• [MATERIALS PROVIDED]
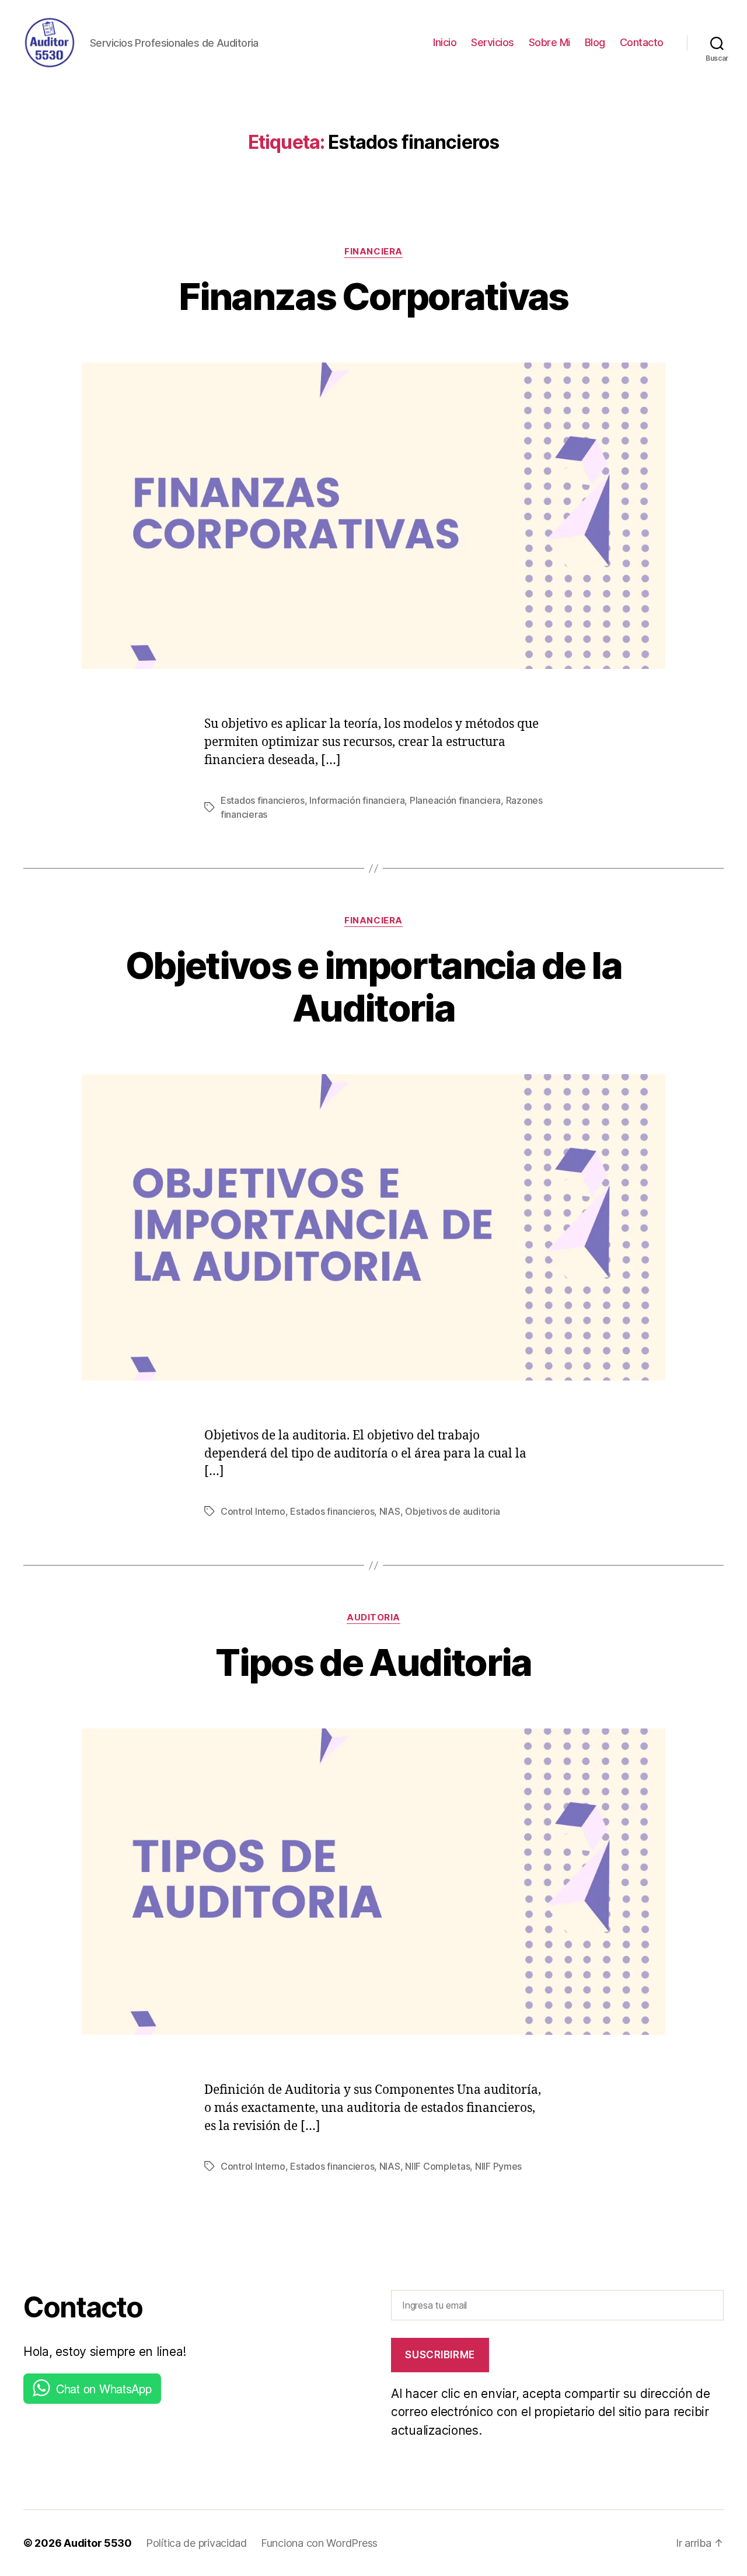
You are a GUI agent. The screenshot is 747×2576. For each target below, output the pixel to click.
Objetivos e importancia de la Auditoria (373, 986)
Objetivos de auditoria (452, 1511)
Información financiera (356, 800)
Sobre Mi (549, 42)
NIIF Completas (437, 2166)
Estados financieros (263, 800)
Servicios (492, 42)
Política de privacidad (196, 2543)
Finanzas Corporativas (373, 296)
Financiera (373, 251)
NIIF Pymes (498, 2166)
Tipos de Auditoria (373, 1662)
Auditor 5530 (98, 2543)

• [EXERCISE AIM] Transcribe the whole listing above exactly and leave out the pictures.

• [RESPONSE AREA]
You are a GUI agent. The screenshot is 747×2576. For each target below, output the pixel to click.
Objetivos e importancia de la Auditoria (373, 986)
Objetivos de auditoria (452, 1511)
Información financiera (356, 800)
Sobre Mi (549, 42)
NIIF Completas (437, 2166)
Estados financieros (263, 800)
Servicios (492, 42)
Política de privacidad (196, 2543)
Finanzas Corporativas (373, 296)
Financiera (373, 251)
NIIF Pymes (498, 2166)
Tipos de Auditoria (373, 1662)
Auditor 5530 (98, 2543)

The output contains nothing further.